Giovedì 10 alle 18 sarà la volta de”I miei fragili amici”, l’indagine di Valentina Dal Mas sulla sottigliezza dell’incontro con gli amici, accoppiata poi a “LOOP”, uno studio intorno al mito di Sisifo condotto da Livello 4.
Si procede poi con la compagnia Abbondanza/Bertoni che presenta alle 20,15 al Teatro Studio “HYENAS”, un ballo in maschera di minotauri contemporanei, e concludendo infine la giornata al Chiostro degli Olivetani con “Sarajevo, mon amour” di Farmacia Zoo:è, una storia di resistenza che è il lascito teatrale di un viaggio compiuto davvero dagli attori e scrittori del pezzo, che rivangano assieme i 1425 giorni d’assedio vissuti dalla città del titolo a metà degli anni ‘90.
Ci si rivede il venerdì alle 18,30 ai Giardini due Torri per “Alla Sorgente” di Domenico Castaldo/Labprem, un ritorno al tragico che non mancherà di indagare nuovi rapporti possibili con gli spettatori.
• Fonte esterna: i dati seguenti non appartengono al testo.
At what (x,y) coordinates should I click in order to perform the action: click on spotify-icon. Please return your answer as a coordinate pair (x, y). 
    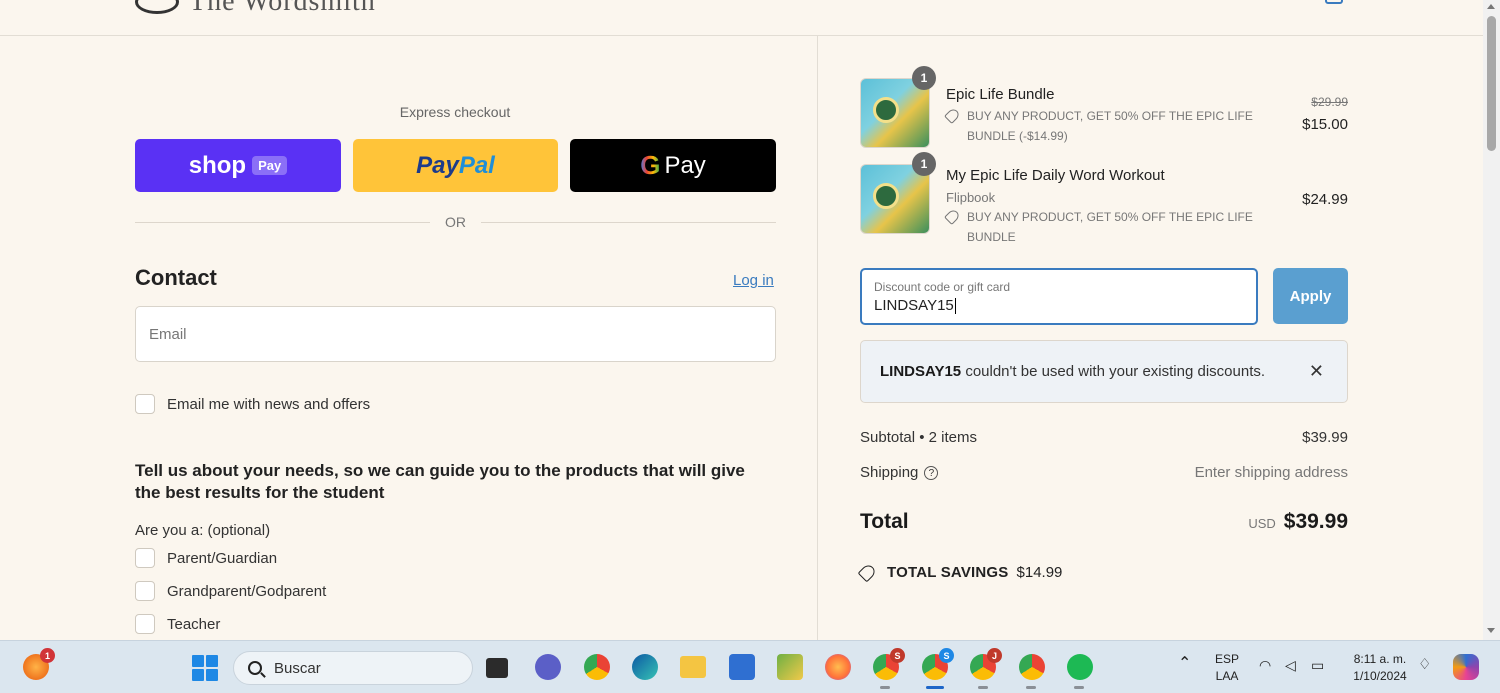
    Looking at the image, I should click on (1080, 667).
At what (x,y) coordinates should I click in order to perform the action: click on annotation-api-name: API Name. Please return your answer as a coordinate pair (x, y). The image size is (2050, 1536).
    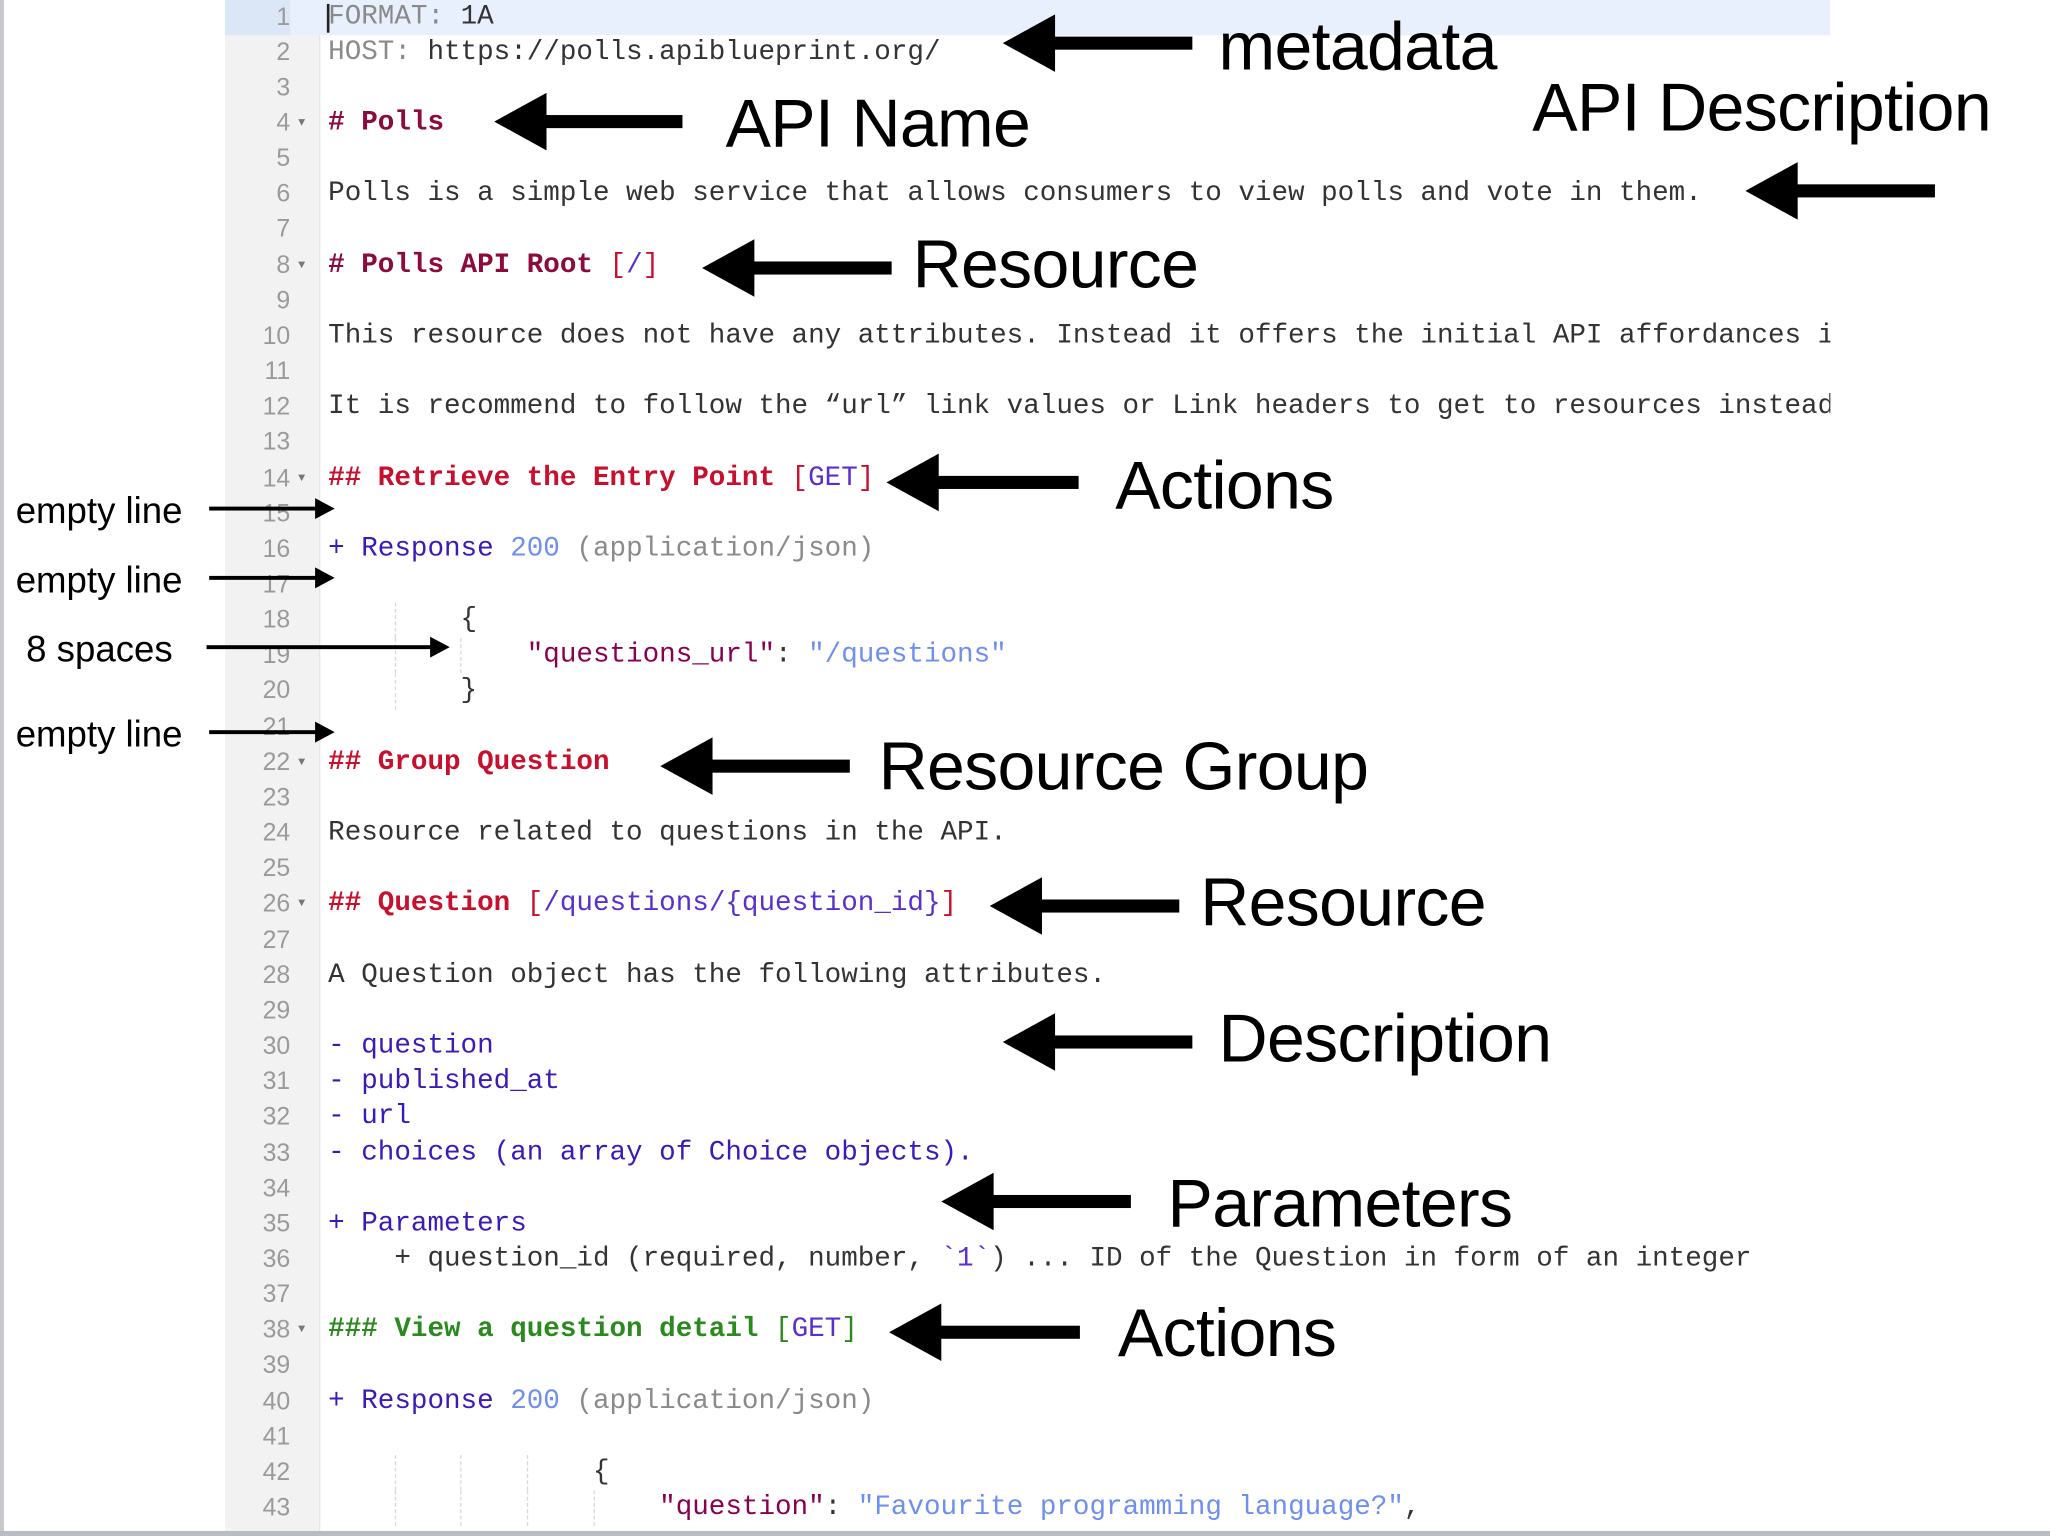
    Looking at the image, I should click on (878, 124).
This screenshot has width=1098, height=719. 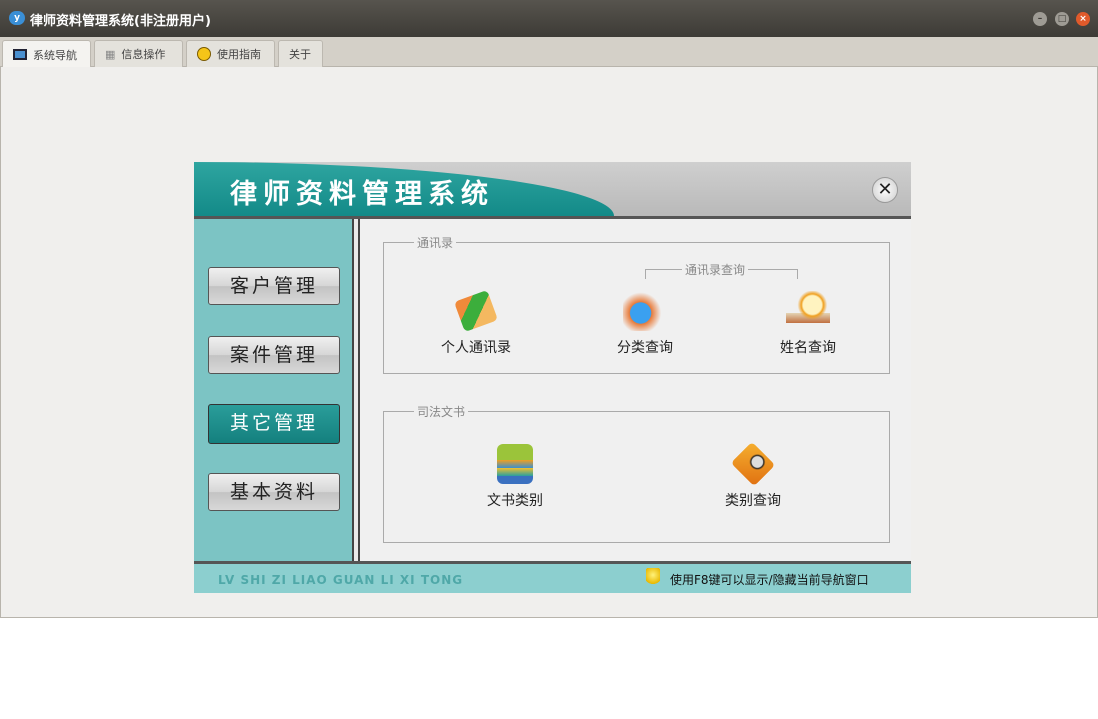 I want to click on app-logo-icon: y, so click(x=17, y=18).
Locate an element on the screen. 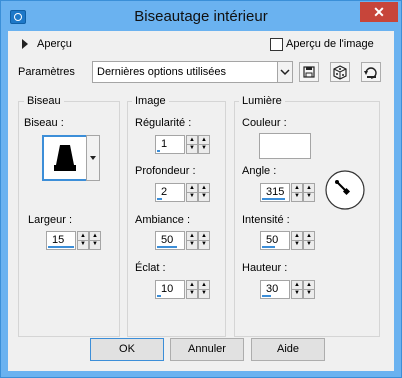 The height and width of the screenshot is (378, 402). intensity-field: 50 is located at coordinates (275, 240).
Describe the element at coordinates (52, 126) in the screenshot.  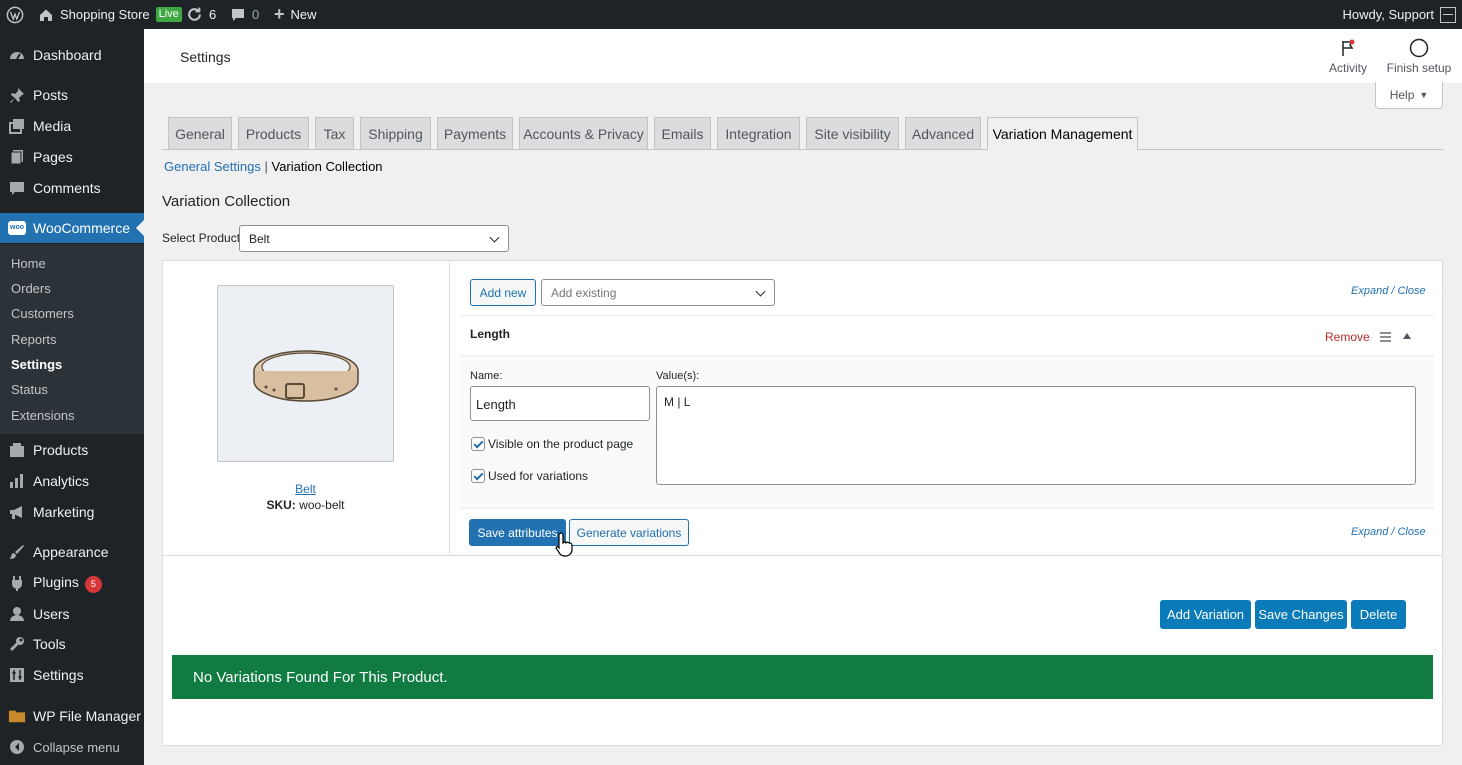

Alle 21, al Teatro Studio, va invece in scena l’ultimo lavoro di Cantiere Artaud, “L’eco della falena”, una ricerca sul tempo come memoria e ricordo, dal problema del trauma al tema dell’infanzia.
Sabato 12, ad ingresso gratuito, un laboratorio di danza africana dalle 17 alle 18 ai Giardini Due Torri e poi alle 20,15 il “Caligola” del Teatro del Carretto, liberamente ispirato al capolavoro di Albert Camus, non così spesso disponibile sulle nostre scene italiane. Segue, alle 22, di Angelo Campolo, “Stay hungry“, il racconto dal punto di vista del teatro di un’Italia schizofrenica che deve fare i conti con la fame di vita dei migranti, con i quali l’autore ha lavorato fattivamente in progetti di ricerca teatrale.
Il programma di questa edizione si conclude con l’ultima ricca giornata di festival, inaugurata in mattinata dal laboratorio gratuito di teatro-danza a cura di Thierry Parmentier, che lavorerà sul problema del mantenimento delle distanze interpersonali in ambito scenico, e che continua poi con Fabio Liberti e il suo nuovo lavoro “We are present” alle 18 in piazza Annonaria, un evento di coreografia istantanea basato sugli stimoli provenienti dal pubblico che presenzierà all’evento. Ancora, alle 20.15, CRiB presenta “U*”, un lavoro sulle indeterminatezze derivanti dai oggi molto sentiti gender troubles.
Il tutto si chiuderà, infine, con un concerto conclusivo alle 22 ai Giardini Due Torri messo in atto dalla sinergia tra classico e indie delle note di Federico Albanese.